Ной начинает смеяться и крутит пальцем у виска.
– Они ведь никогда по-настоящему не были вместе.
Я оглядываю комнату в поисках чего-нибудь, что можно бросить ему в лицо, и мой взгляд задерживается на вазе со свежими цветами, которую Хиллари обновляет каждый день. Не очень хорошая идея.
– Успокойся, девочка-корица.
Ной, видимо, понял мое намерение и поднял руку в защитном жесте. Он одет в серую футболку с логотипом в виде лошади. Судя по всему, она ему маловата и уже далеко не новая, потому что натянута у него на груди, а принт выглядит довольно неразборчивым. Надпись «Дартмут. Конный Спорт» едва читается.
– Я сказала, чтобы ты не называл меня так.

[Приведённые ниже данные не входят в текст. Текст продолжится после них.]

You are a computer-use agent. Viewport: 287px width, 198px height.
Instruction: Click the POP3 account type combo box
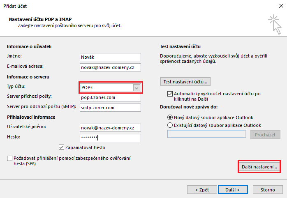(x=106, y=87)
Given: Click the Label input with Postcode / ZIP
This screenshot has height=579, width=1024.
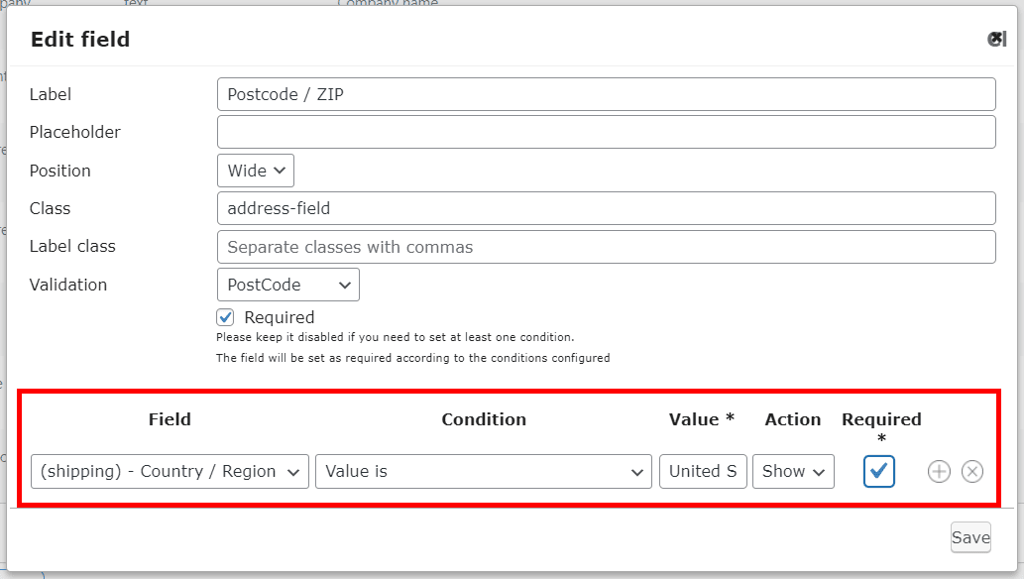Looking at the screenshot, I should tap(606, 95).
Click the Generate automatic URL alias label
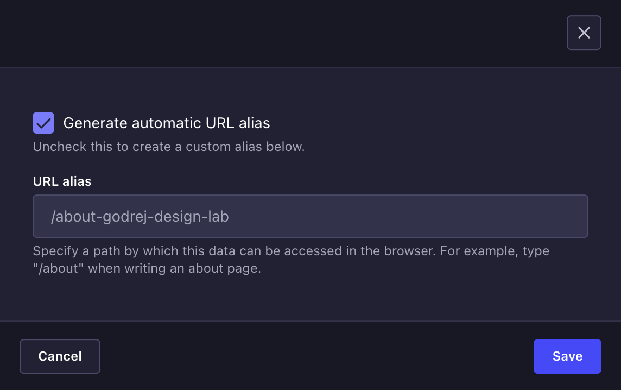The width and height of the screenshot is (621, 390). coord(167,123)
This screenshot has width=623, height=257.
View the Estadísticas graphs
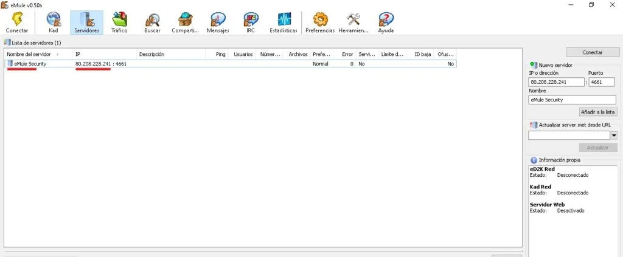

– Но это так подходит тебе, корица.
Недолго думая, я беру вместо вазы синюю коробочку из-под его хлопьев и высыпаю на него все содержимое.
– Черт, – ругается Ной, на котором от головы до ног повсюду висят маленькие липкие зернышки. – Ни за что бы не подумал, что ты это сделаешь.
Мы оба стоим как статуи. Несколько секунд смотрим друг на друга, потом Ной начинает ухмыляться. Он двигается первым, хватает пакет с молоком, который все еще стоит на столе, и с одной-единственной фразой обращается ко мне. Я даже не пытаюсь убежать, разве что успеваю прикрыть руками лицо, а потом происходит… Ничего.